De respons werd geregistreerd van elektroden op locaties over de rest van de hoofdhuid. Wanneer volledig opgewekt, zou de reactie op de kleine uitbarsting van magnetisch veld zich wijd en zijd verspreiden, in complexe patronen van rimpelingen.

Maar wanneer deelnemers in diepe slaap waren of onder algemene anesthesie, verspreidde de reactie zich niet erg ver van de magneet en waren de vormen van de rimpelingen veel eenvoudiger. Deze resultaten ondersteunen de theorie. Ze laten zien dat wanneer we ons bewust zijn, elke regio van de hersenen iets anders doet, maar het allemaal lukt om te communiceren.

Tot zover goed. Maar het zou geweldig zijn om verder te gaan dan dit. Vandaar de poging om een ​​formule te vinden die ons een nauwkeurig "niveau van bewustzijn" kan geven uit gedetailleerde gegevens. Het is hier dat de serieuze controverse begint.

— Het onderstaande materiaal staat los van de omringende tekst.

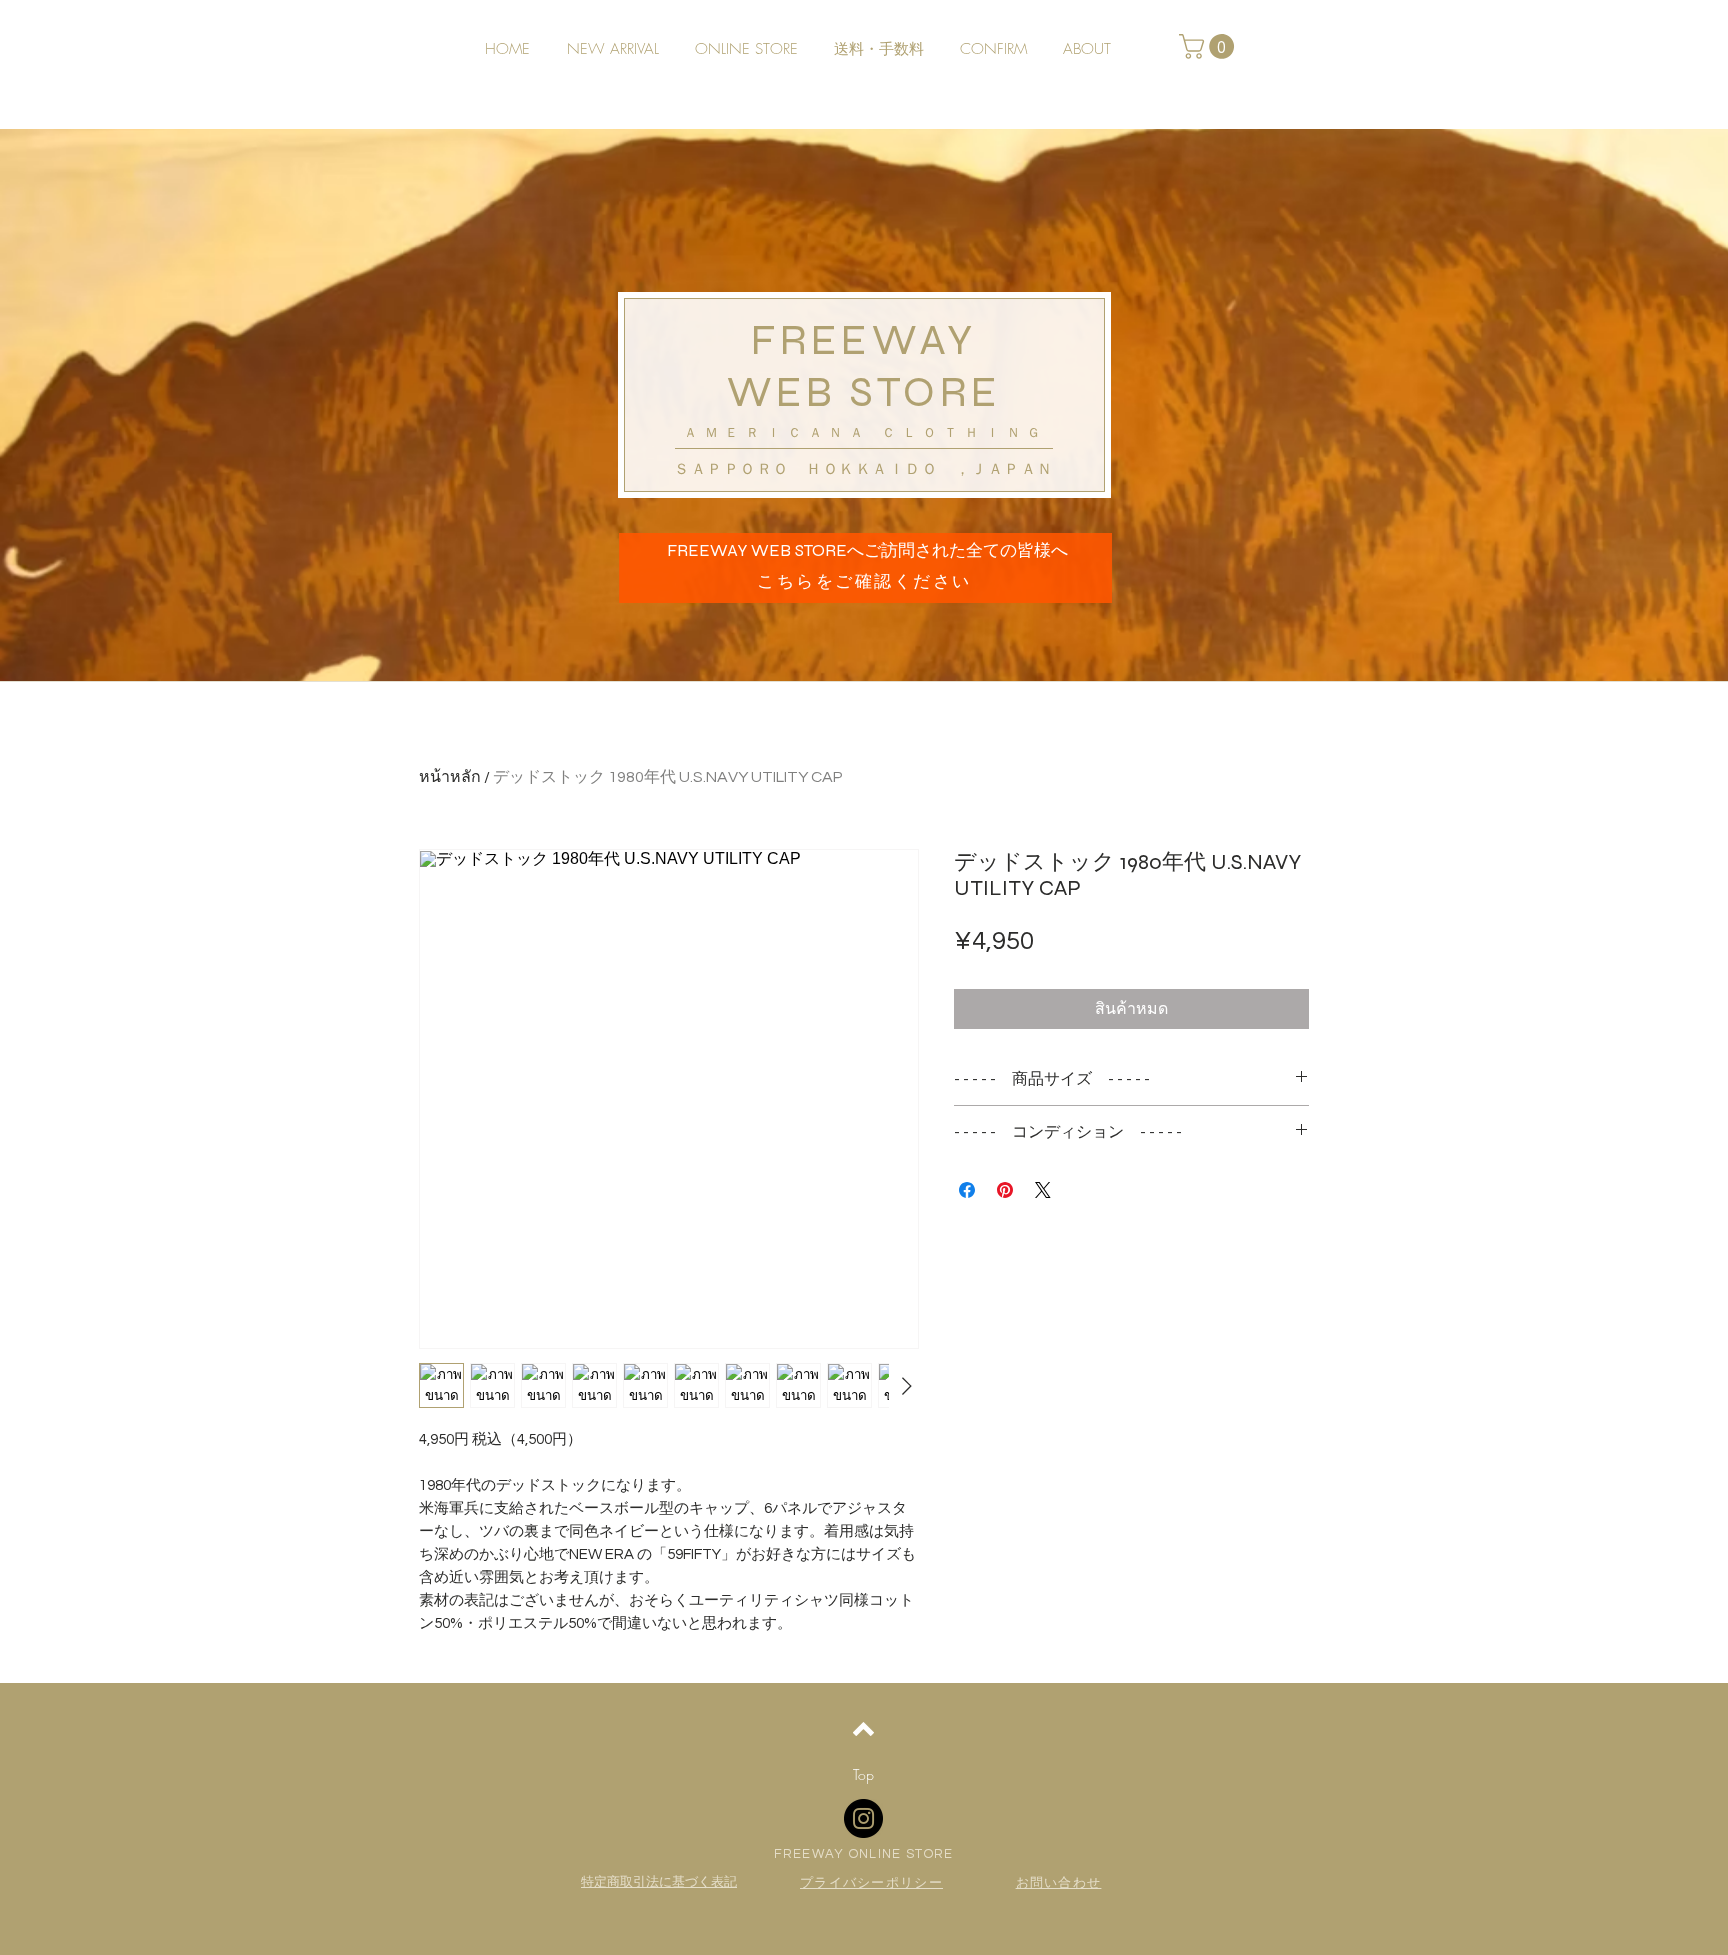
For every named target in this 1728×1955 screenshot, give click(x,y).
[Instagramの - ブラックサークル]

De theorie beweert dat de ultieme formule op de een of andere manier de informatie zal kwantificeren die iets bevat. In deze context betekent 'informatie' hoeveel u kunt ontdekken over het verleden en de toekomst van het object in kwestie door gedetailleerd naar het heden te kijken.

U registreert bijvoorbeeld spanningen van een aantal neuronen in de hersenen en ziet hoe goed u één resultaat kunt gebruiken om eerdere en latere resultaten te voorspellen. Als je goede voorspellingen kunt doen van het gebruik van de metingen van alle neuronen, maar alleen slechte voorspellingen als je slechts enkele neuronen gebruikt, dan scoor je hoog.

Diep nadenken

Het is begrijpelijk dat dit alles verbijstert: pogingen om een ​​formule te gebruiken zijn in veel problemen terechtgekomen, theoretisch en praktisch. Een kandidaat-formule is geweest opgeschreven, maar het werkt niet. Er zijn voorbeeldgevallen waarin geen duidelijk antwoord wordt gegeven. En het zou veel te lang duren om te berekenen voor complexe gegevens van menselijke hersenen.

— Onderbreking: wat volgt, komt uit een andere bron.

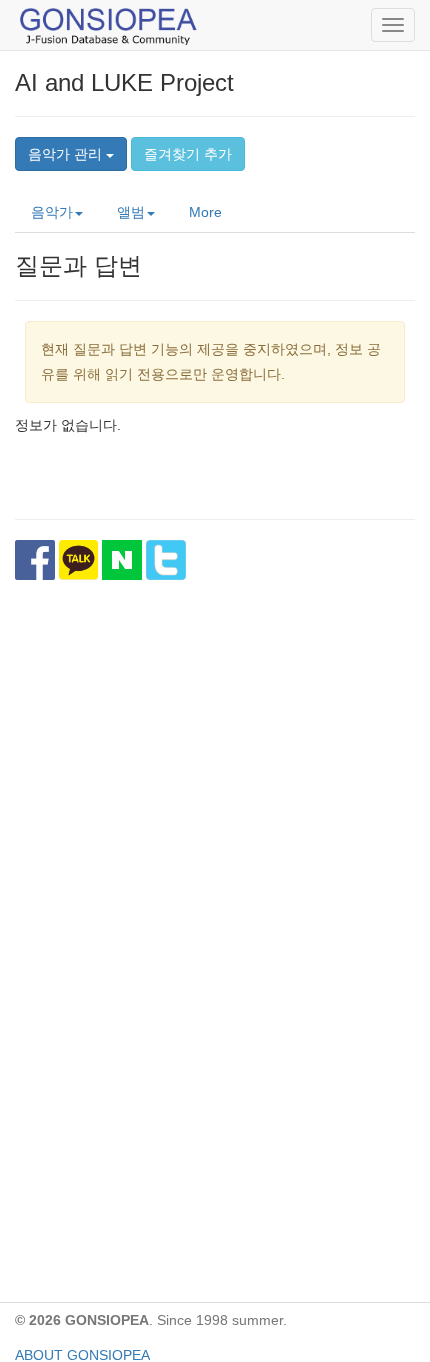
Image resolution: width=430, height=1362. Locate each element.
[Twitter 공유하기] (166, 560)
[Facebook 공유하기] (35, 560)
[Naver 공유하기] (122, 560)
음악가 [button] (52, 212)
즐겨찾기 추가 (188, 154)
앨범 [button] (131, 212)
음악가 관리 (67, 154)
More (205, 212)
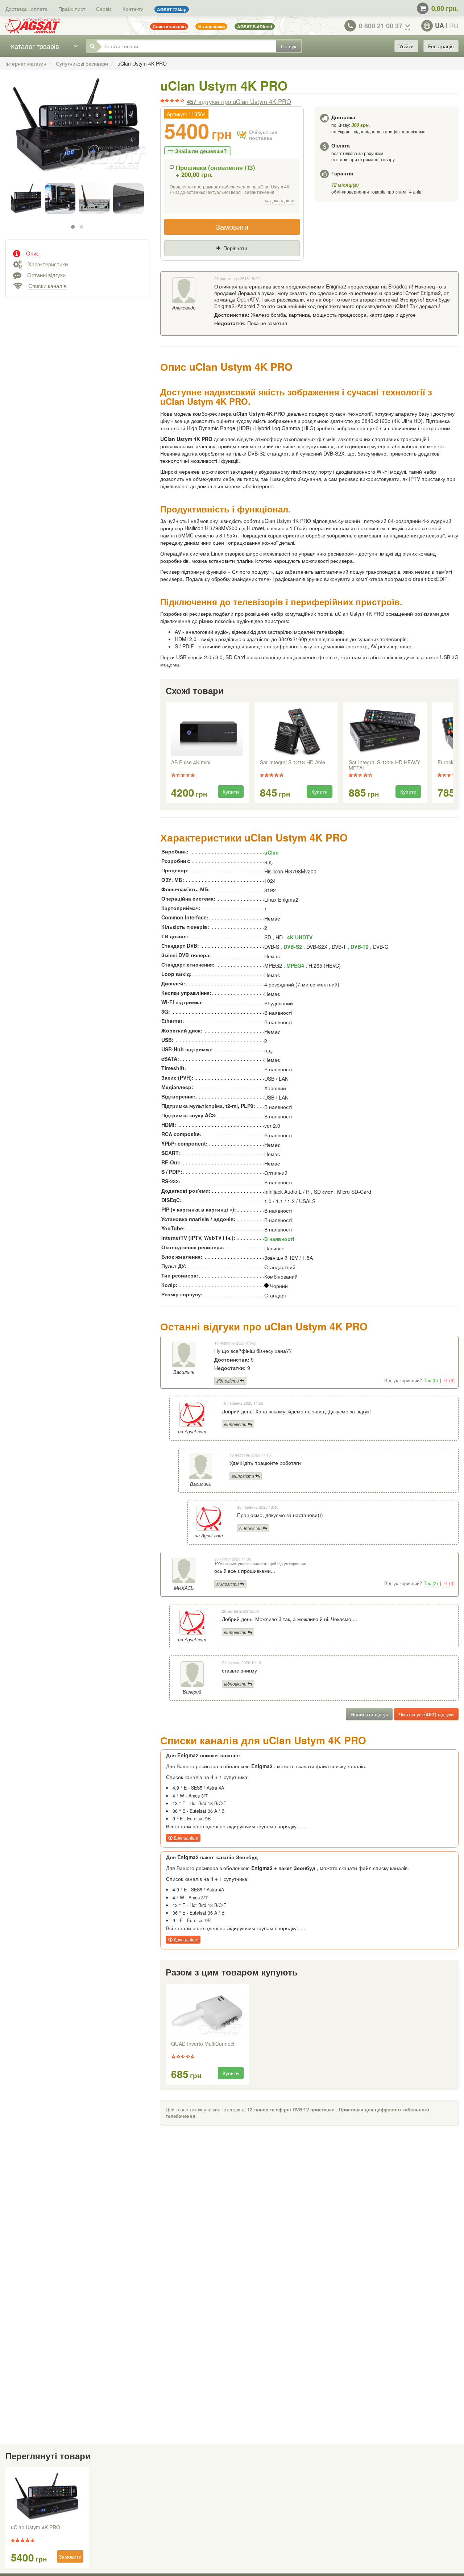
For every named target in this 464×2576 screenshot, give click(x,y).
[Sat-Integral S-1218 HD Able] (296, 732)
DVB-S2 (292, 946)
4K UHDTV (299, 937)
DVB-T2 (360, 946)
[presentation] (166, 753)
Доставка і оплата (26, 8)
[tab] (77, 252)
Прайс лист (71, 8)
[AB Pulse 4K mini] (207, 732)
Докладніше (185, 1838)
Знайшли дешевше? (201, 150)
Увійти (406, 46)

{youtube}https://youtu.be/Vl8J3K_ZLkg{/youtube}

Sommige mensen denken misschien deze theoretische wiskundige onderneming moet voorlopig worden gestaakt. Experimenteel onderzoek naar bewustzijn gaat goed, dus misschien moeten we ons daar allemaal even op concentreren. Maar we kunnen niet alleen experimenten met het verzamelen van feiten doen - we hebben een theorie nodig om te begrijpen wat we hebben gezien, en de basisprincipes van Integrated Information Theory houden wel vast.

Hoe zit het met de "panpsychistische" positie van de theorie - het idee dat alles bewust is? Kan dit serieus worden genomen? We moeten voorzichtig zijn met het uiten van dit - praten over bewuste lepels is niet nuttig.

Als er al veel concurrerende plausibele wiskundige beschrijvingen van bewustzijn zouden bestaan, waarvan er geen zou kunnen worden getest, dan zou er geen waarde zijn in het creëren van een andere. Maar tot nu toe zijn er nul, en slechts een handvol onderzoekers hebben hieraan gewerkt.

The ConversationEinstein's zwaartekrachttheorie was absoluut overtuigend, nog voordat hij kon worden getest. Integrated Information Theory is nog niet overtuigend voor de geïnformeerde wiskundige. Maar het is veruit het meest veelbelovende basis om de wortels van het bewustzijn aan te pakken. En vooruitgang op deze ultieme grens is wat meer bewuste inspanning waard.

Over de auteur

Adam Barrett, EPSRC Research Fellow in Complexity Science, University of Sussex

Dit artikel is oorspronkelijk gepubliceerd op The Conversation. Lees de originele artikel.